### EXERCISE
Copy each entry below exactly.
§ §
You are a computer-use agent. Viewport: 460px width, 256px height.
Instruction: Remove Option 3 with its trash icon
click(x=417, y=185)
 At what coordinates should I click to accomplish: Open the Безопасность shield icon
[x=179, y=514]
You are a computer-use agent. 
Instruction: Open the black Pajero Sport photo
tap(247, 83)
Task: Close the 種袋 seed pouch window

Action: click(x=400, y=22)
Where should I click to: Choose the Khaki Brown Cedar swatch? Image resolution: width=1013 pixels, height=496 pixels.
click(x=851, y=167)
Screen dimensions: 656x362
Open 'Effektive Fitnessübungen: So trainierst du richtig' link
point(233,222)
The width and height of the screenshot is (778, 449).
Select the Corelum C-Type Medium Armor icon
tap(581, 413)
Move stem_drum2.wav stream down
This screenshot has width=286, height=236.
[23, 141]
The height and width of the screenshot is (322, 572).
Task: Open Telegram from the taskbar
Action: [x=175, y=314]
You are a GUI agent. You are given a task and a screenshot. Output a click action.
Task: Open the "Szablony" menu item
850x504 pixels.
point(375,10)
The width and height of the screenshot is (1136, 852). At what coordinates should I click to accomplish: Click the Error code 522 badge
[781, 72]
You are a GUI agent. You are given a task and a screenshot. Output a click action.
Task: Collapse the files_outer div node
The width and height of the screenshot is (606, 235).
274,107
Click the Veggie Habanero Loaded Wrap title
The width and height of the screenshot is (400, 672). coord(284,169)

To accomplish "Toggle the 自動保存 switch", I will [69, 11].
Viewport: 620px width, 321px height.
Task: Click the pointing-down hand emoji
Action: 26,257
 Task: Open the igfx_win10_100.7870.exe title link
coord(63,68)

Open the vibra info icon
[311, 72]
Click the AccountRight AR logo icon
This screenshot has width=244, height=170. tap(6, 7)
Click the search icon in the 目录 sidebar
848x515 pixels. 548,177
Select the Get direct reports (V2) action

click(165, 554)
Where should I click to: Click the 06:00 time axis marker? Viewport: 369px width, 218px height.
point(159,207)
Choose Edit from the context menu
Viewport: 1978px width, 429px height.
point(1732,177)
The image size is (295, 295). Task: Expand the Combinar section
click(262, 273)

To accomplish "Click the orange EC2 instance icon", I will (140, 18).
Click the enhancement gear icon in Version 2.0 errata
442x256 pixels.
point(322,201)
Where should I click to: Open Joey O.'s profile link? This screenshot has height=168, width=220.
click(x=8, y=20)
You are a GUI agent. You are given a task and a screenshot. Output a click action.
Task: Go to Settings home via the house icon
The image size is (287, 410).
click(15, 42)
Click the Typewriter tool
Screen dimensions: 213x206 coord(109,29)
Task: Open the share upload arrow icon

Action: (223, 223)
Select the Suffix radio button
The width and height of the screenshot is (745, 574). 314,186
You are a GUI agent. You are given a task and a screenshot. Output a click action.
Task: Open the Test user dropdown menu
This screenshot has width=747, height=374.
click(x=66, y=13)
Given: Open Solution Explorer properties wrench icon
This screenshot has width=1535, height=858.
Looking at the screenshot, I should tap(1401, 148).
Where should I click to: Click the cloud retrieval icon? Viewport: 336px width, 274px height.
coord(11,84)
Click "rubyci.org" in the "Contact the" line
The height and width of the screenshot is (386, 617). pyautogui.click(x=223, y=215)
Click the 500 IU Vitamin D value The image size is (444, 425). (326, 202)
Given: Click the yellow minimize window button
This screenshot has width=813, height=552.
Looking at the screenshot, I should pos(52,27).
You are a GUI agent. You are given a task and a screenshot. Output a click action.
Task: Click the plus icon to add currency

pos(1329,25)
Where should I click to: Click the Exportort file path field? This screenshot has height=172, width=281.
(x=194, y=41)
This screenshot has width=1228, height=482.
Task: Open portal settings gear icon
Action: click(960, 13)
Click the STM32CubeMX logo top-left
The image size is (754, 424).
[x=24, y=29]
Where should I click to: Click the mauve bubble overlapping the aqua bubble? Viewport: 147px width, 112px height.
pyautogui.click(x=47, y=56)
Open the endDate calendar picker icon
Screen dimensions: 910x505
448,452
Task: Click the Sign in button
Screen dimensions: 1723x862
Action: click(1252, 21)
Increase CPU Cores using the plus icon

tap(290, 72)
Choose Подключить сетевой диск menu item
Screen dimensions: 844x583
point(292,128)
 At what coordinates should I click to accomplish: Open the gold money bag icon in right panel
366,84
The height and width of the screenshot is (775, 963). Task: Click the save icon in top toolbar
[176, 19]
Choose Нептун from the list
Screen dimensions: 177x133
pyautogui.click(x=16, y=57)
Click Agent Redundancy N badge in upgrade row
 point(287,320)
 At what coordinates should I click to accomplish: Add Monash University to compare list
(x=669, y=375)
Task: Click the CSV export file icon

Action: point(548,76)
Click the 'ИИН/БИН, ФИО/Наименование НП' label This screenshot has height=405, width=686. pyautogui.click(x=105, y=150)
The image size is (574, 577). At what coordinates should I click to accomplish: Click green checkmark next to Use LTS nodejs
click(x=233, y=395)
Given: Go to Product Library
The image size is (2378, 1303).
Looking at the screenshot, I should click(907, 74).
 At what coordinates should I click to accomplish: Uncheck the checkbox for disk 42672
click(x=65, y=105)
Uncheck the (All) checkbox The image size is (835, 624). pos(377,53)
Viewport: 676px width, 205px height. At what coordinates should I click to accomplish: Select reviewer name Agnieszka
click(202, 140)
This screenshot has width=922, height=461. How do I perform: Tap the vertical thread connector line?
§ §
### ANSWER TO THIS EXERCISE
You are a computer-use agent. Viewport: 460px width, 256px height.
Instruction: Remove Option 3 with its trash icon
click(x=417, y=185)
 At what coordinates should I click to accomplish: Open the Безопасность shield icon
[x=179, y=514]
You are a computer-use agent. 
Instruction: Open the black Pajero Sport photo
tap(247, 83)
Task: Close the 種袋 seed pouch window

Action: click(x=400, y=22)
Where should I click to: Choose the Khaki Brown Cedar swatch? Image resolution: width=1013 pixels, height=496 pixels.
click(x=851, y=167)
Screen dimensions: 656x362
Open 'Effektive Fitnessübungen: So trainierst du richtig' link
point(233,222)
The width and height of the screenshot is (778, 449).
Select the Corelum C-Type Medium Armor icon
tap(581, 413)
Move stem_drum2.wav stream down
This screenshot has width=286, height=236.
[23, 141]
The height and width of the screenshot is (322, 572).
Task: Open Telegram from the taskbar
Action: [x=175, y=314]
You are a GUI agent. You are given a task and a screenshot. Output a click action.
Task: Open the "Szablony" menu item
850x504 pixels.
point(375,10)
The width and height of the screenshot is (1136, 852). At what coordinates should I click to accomplish: Click the Error code 522 badge
[781, 72]
You are a GUI agent. You are given a task and a screenshot. Output a click action.
Task: Collapse the files_outer div node
The width and height of the screenshot is (606, 235).
274,107
Click the Veggie Habanero Loaded Wrap title
The width and height of the screenshot is (400, 672). coord(284,169)

To accomplish "Toggle the 自動保存 switch", I will [69, 11].
Viewport: 620px width, 321px height.
Task: Click the pointing-down hand emoji
Action: 26,257
 Task: Open the igfx_win10_100.7870.exe title link
coord(63,68)

Open the vibra info icon
[311, 72]
Click the AccountRight AR logo icon
This screenshot has width=244, height=170. tap(6, 7)
Click the search icon in the 目录 sidebar
848x515 pixels. 548,177
Select the Get direct reports (V2) action

click(165, 554)
Where should I click to: Click the 06:00 time axis marker? Viewport: 369px width, 218px height.
point(159,207)
Choose Edit from the context menu
Viewport: 1978px width, 429px height.
point(1732,177)
The image size is (295, 295). Task: Expand the Combinar section
click(262, 273)

To accomplish "Click the orange EC2 instance icon", I will (140, 18).
Click the enhancement gear icon in Version 2.0 errata
442x256 pixels.
point(322,201)
Where should I click to: Open Joey O.'s profile link? This screenshot has height=168, width=220.
click(x=8, y=20)
You are a GUI agent. You are given a task and a screenshot. Output a click action.
Task: Go to Settings home via the house icon
The image size is (287, 410).
click(15, 42)
Click the Typewriter tool
Screen dimensions: 213x206 coord(109,29)
Task: Open the share upload arrow icon

Action: (223, 223)
Select the Suffix radio button
The width and height of the screenshot is (745, 574). 314,186
You are a GUI agent. You are given a task and a screenshot. Output a click action.
Task: Open the Test user dropdown menu
This screenshot has width=747, height=374.
click(x=66, y=13)
Given: Open Solution Explorer properties wrench icon
This screenshot has width=1535, height=858.
Looking at the screenshot, I should tap(1401, 148).
Where should I click to: Click the cloud retrieval icon? Viewport: 336px width, 274px height.
coord(11,84)
Click "rubyci.org" in the "Contact the" line
The height and width of the screenshot is (386, 617). pyautogui.click(x=223, y=215)
Click the 500 IU Vitamin D value The image size is (444, 425). (326, 202)
Given: Click the yellow minimize window button
This screenshot has width=813, height=552.
Looking at the screenshot, I should pos(52,27).
You are a GUI agent. You are given a task and a screenshot. Output a click action.
Task: Click the plus icon to add currency

pos(1329,25)
Where should I click to: Click the Exportort file path field? This screenshot has height=172, width=281.
(x=194, y=41)
This screenshot has width=1228, height=482.
Task: Open portal settings gear icon
Action: click(960, 13)
Click the STM32CubeMX logo top-left
The image size is (754, 424).
[x=24, y=29]
Where should I click to: Click the mauve bubble overlapping the aqua bubble? Viewport: 147px width, 112px height.
pyautogui.click(x=47, y=56)
Open the endDate calendar picker icon
Screen dimensions: 910x505
448,452
Task: Click the Sign in button
Screen dimensions: 1723x862
Action: click(1252, 21)
Increase CPU Cores using the plus icon

tap(290, 72)
Choose Подключить сетевой диск menu item
Screen dimensions: 844x583
point(292,128)
 At what coordinates should I click to accomplish: Open the gold money bag icon in right panel
366,84
The height and width of the screenshot is (775, 963). Task: Click the save icon in top toolbar
[176, 19]
Choose Нептун from the list
Screen dimensions: 177x133
pyautogui.click(x=16, y=57)
Click Agent Redundancy N badge in upgrade row
 point(287,320)
 At what coordinates should I click to accomplish: Add Monash University to compare list
(x=669, y=375)
Task: Click the CSV export file icon

Action: point(548,76)
Click the 'ИИН/БИН, ФИО/Наименование НП' label This screenshot has height=405, width=686. pyautogui.click(x=105, y=150)
The image size is (574, 577). At what coordinates should I click to accomplish: Click green checkmark next to Use LTS nodejs
click(x=233, y=395)
Given: Go to Product Library
The image size is (2378, 1303).
Looking at the screenshot, I should click(907, 74).
 At what coordinates should I click to accomplish: Uncheck the checkbox for disk 42672
click(x=65, y=105)
Uncheck the (All) checkbox The image size is (835, 624). pos(377,53)
Viewport: 676px width, 205px height. At what coordinates should I click to accomplish: Select reviewer name Agnieszka
click(202, 140)
This screenshot has width=922, height=461. How do I perform: Tap the vertical thread connector line?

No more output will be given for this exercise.